Поэтому поднимая наполненные рюмки, радостно поддерживая торжественные тосты, я до головной боли перебирал варианты послезавтрашенго разговора, отбрасывал наивные и глупые, обогащал более или менее подходящие.

Выявление убийц Сурена сделалось для меня навязчивой идеей, можно даже сказать, смыслом жизни. Уж не по причине ли того, что я слишком долго был оторван от любимой работы в уголовном розыске? Или толкающая меня идея подпитывается ещё одним убийством — казалось бы, примитивного работяги-пропойцы Тимофеича. Два человека — главный экономист Росбетона и арматурщик-бетонщик как бы слились в один образ, вызывающий острое чувство мести.

После «официальной» части с торжественными тостами, родственными лобызаниями, и сентиментальными пожеланиями наступил черед «развлекательной» программы. Гости перешли в гостиную и закружились в вальсе под аккомпанимент японского магнитофона. Светка в буквальном смысле слова переходила из рук в руки, порхала расцвеченной бабочкой, этаким невинным ангелочком, указывающим мужикам дорогу в ад. Они перехватывали её почти на лету, прижимали, кружили.

Остальные женщины танцевали редко, поджав перекрашенные губы и зло щурясь, следили за мужьями, отбивающими друг у друга технологиню, нашептывающими ей на ушко то ли комплименты, то ли деловые предложения.

Похоже, у моей подружки от небывалого успеха закружилась головка. На меня — никакого внимания, раскраснелась, взволнованно смеется.
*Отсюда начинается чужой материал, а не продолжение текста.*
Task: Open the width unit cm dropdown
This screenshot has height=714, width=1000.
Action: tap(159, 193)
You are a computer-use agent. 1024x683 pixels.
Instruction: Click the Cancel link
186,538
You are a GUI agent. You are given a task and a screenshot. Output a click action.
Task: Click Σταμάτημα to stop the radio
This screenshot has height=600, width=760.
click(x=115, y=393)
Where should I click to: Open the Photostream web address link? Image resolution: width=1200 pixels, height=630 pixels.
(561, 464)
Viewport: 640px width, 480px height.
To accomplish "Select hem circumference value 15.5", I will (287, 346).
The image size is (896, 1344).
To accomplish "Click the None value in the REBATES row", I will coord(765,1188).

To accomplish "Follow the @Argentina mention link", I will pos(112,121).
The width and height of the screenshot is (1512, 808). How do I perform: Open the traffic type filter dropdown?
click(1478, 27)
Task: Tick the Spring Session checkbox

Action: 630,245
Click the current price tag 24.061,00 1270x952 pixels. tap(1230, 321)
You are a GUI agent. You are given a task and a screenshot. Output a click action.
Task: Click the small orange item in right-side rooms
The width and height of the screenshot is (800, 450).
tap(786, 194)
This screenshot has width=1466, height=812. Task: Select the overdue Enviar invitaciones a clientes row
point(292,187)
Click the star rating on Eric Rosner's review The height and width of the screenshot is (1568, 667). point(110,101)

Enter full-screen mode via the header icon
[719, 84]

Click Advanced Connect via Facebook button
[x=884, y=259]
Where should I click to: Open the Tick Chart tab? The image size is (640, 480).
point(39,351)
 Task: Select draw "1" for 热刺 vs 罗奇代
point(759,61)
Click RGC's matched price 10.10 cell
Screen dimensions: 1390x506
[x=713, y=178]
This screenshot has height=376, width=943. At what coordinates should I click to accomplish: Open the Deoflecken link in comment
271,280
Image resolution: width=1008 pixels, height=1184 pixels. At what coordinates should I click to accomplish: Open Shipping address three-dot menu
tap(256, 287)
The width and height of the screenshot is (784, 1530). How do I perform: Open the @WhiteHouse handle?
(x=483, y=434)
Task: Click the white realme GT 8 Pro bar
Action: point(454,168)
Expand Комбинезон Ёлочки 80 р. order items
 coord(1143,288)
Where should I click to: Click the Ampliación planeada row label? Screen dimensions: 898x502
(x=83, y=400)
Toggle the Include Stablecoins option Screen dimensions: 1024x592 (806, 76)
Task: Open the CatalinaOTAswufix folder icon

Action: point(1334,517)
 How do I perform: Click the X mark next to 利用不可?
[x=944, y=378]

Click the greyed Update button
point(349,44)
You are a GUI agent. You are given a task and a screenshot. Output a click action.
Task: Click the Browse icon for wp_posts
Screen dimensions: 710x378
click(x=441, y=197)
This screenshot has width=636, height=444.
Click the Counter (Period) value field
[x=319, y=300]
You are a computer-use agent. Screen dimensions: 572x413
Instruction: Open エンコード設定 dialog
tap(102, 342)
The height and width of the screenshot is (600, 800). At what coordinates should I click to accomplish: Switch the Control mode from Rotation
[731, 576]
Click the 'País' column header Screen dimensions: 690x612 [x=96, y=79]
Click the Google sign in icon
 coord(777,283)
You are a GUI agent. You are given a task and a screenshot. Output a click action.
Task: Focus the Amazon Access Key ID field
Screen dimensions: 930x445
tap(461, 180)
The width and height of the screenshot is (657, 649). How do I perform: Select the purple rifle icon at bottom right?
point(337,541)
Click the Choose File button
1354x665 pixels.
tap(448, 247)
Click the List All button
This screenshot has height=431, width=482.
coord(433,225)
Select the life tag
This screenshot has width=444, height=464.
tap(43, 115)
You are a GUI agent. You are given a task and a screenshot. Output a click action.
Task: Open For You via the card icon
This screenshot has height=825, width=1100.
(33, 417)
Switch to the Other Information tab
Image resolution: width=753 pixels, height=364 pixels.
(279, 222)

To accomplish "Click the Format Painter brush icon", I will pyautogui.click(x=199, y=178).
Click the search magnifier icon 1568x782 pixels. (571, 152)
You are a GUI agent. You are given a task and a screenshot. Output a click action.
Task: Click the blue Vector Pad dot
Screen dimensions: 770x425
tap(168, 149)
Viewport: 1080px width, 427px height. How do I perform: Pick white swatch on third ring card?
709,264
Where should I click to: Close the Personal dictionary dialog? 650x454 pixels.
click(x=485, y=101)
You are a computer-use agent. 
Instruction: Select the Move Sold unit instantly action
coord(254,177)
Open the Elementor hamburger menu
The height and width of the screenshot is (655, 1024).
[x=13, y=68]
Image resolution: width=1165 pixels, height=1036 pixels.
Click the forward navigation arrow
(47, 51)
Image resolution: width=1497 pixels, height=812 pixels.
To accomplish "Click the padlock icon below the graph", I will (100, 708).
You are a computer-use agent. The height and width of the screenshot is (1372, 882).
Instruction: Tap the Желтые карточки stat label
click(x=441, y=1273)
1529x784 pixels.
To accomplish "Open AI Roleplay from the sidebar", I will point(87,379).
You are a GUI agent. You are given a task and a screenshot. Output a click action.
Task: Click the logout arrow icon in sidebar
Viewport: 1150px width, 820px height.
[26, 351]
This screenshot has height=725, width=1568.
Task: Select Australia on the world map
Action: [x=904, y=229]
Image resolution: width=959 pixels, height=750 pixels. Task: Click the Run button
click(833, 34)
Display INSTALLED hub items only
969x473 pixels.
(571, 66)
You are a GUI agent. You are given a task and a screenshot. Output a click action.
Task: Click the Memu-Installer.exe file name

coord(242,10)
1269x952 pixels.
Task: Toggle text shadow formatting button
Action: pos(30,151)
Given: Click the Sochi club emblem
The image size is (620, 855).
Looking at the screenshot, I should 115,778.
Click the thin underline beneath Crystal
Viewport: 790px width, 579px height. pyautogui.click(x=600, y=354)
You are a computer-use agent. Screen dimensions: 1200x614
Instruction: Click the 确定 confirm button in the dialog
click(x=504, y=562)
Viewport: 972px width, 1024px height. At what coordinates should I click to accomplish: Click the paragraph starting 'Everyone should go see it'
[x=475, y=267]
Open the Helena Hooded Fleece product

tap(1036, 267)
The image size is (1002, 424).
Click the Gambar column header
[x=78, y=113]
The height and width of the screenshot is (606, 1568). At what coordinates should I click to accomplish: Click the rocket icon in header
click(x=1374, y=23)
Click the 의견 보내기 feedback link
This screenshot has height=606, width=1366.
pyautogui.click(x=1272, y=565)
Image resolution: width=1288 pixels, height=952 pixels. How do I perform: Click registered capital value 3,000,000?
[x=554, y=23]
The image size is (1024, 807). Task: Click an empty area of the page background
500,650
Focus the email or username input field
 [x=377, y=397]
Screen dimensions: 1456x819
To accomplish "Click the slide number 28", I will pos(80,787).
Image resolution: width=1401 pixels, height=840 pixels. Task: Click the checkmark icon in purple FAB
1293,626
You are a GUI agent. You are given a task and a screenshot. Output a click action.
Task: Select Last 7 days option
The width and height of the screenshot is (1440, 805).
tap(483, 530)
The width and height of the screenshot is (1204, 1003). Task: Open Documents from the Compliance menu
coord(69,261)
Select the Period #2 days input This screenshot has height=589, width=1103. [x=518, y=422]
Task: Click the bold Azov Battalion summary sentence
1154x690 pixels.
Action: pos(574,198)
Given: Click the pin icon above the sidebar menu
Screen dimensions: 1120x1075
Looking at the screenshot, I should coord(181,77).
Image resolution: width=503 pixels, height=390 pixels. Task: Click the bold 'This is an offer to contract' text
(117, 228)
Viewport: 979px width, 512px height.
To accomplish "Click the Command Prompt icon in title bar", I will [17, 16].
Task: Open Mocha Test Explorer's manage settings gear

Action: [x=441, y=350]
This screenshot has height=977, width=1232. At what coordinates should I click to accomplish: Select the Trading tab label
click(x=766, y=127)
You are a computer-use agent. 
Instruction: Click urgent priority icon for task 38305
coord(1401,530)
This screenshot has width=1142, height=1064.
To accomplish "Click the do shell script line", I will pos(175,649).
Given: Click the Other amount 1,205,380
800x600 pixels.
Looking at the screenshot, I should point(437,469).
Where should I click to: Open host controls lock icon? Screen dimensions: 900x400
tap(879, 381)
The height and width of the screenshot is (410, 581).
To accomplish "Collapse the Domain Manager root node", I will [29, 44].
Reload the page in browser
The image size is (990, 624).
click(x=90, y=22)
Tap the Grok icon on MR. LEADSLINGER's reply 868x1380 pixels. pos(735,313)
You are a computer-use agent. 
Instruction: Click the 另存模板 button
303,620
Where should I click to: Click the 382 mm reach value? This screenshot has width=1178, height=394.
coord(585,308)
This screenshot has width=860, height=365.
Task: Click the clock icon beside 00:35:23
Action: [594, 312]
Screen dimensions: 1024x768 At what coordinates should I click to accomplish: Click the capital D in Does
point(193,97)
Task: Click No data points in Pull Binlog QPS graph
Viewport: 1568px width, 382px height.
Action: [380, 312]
С одной стороны, мне приятен её успех, впору гордиться тем, что ты — обладатель сокровища, которым стремятся овладеть более симпатичные и импозантные мужики. С другой — мучила ревность, ворочалась в душе, вызывая физическую боль.

Особенно разыгрался глава «крыши». Он чаще других танцевал со Светланой, крепче остальных прижимал её к себе, шептал в заалевшее ушко такое, что моя подружка млела от наслаждения.

Врезать ему между глаз, что ли? Чтобы выбил башкой балконную дверь и улетел в космическую невесомость… Возможно, я так бы и поступил, если бы Волин не планировался в качестве человека, который приведет меня к старому тюремному дружану. Приходилось терпеть. До поры, до времени.

Подвыпившие мужики окончательно расшалились, теперь они просто перебрасывали друг другу худенькую, легкую технологиню. Пантелеймонов не с»умел поймать и Светка едва не упала на пол — я с трудом успел перехватить подружку «в полете».

В этот момент, наверно, выражение моего лица было далеко не дружелюбное. Недаром Волин миролюбиво похлопал меня по плечу.

— Не паникуй, сыщик, никто не собирается отбирать твою «игрушку». Обычные шутки…

Он подхватил пришедшую в себя технологиню и закружил в танце — нечто среднее между вальсом и гопаком…

— Что тебе нашептывал этот недоносок? — раздраженно осведомился я, когда мы ночью возвращались домой.

Усталая Светка едва шевелила точенными ножками, Даже макияж не мог скрыть потускневший, серый цвет лица.

— А что могут предложить бабенке обалдевшие мужики? — с неменьшим раздражением ответила она. — Приглашал навестить его в офисе, обещал уплатить за свидание столько, сколько нам с тобой не снится…

— Пойдешь? — как можно равнодушней, поинтересовался я. — Когда и за какую сумму? Слышал, московские путаны берут полтыщи баксов, смотри не продешеви…

— Хочешь посориться? Не старайся, не получится — сил у меня не осталось… Утром скажу тебе все, что думаю по поводу твоих милых шуточек…

И скажет ведь, не подбирая культурных словечек и изысканных выражений. У неё не заржавеет, ни одно из них не покроется плесенью. Впрочем, впереди — ночь, успокоится, утром примется мурлыкать на моем плече, словно кошка, выпрашивающая блюдце молочка.

Такое уже случалось многократно — привык.

Ссориться нельзя, многое ещё предстоит выяснить и уточнить.